## Written instruction
Write out the data from the line that contains "At what coordinates should I click to accomplish: Select" up to and including the line that contains "pos(123,195)", leaving the pictures out of your answer.

## Input material
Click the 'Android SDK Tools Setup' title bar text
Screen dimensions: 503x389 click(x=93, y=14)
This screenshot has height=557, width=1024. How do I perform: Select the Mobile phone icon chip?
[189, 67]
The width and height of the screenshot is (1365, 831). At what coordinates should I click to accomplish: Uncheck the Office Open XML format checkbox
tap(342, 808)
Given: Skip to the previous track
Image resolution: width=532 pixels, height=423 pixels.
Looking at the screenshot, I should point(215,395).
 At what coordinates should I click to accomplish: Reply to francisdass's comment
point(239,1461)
* * *
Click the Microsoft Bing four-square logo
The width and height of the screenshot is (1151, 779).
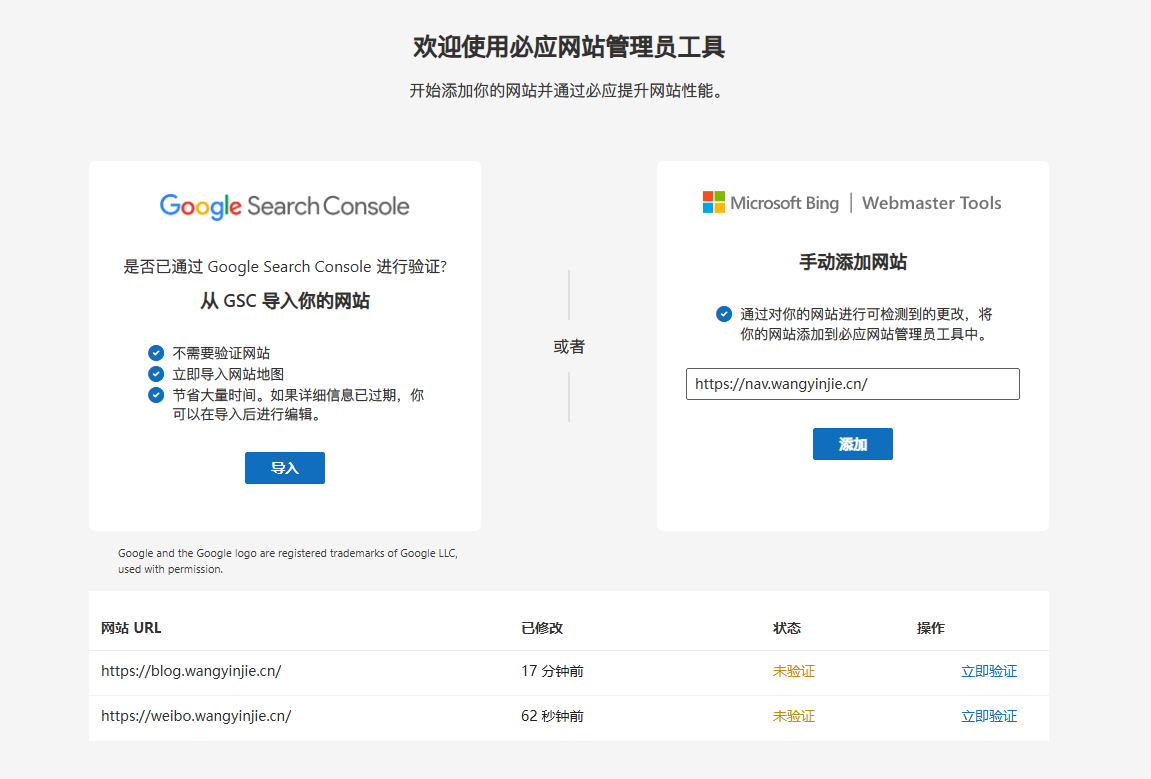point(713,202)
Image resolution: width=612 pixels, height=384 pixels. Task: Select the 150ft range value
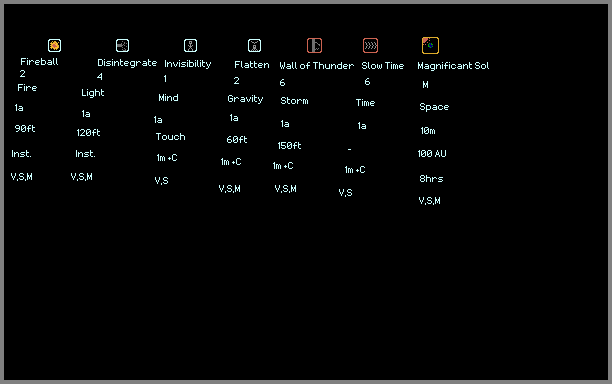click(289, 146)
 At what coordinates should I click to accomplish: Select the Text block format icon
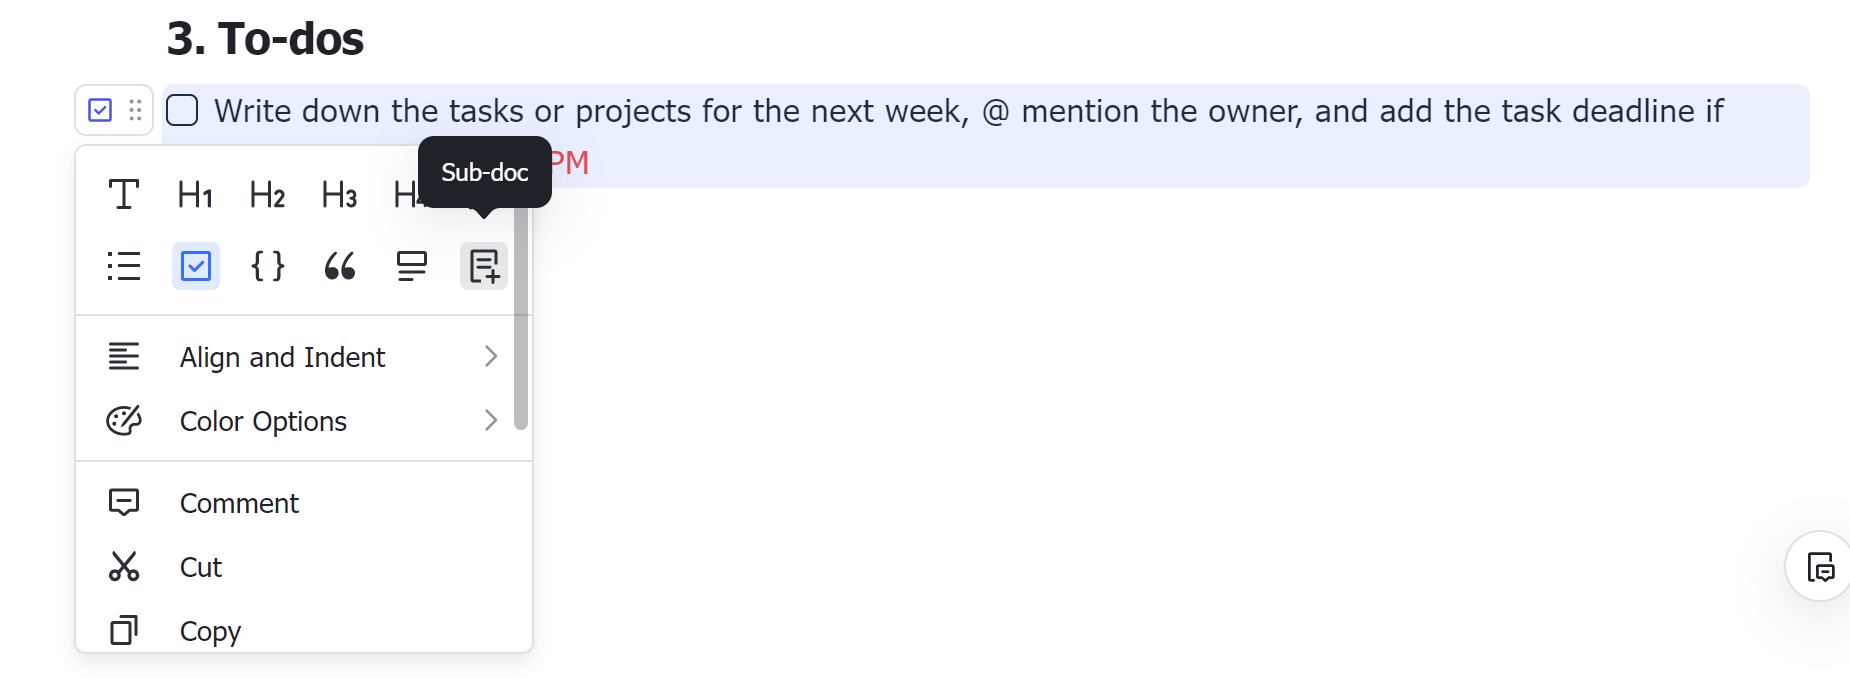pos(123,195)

## Exercise answer
 At what coordinates should I click to accomplish: Select the Text block format icon
pos(123,195)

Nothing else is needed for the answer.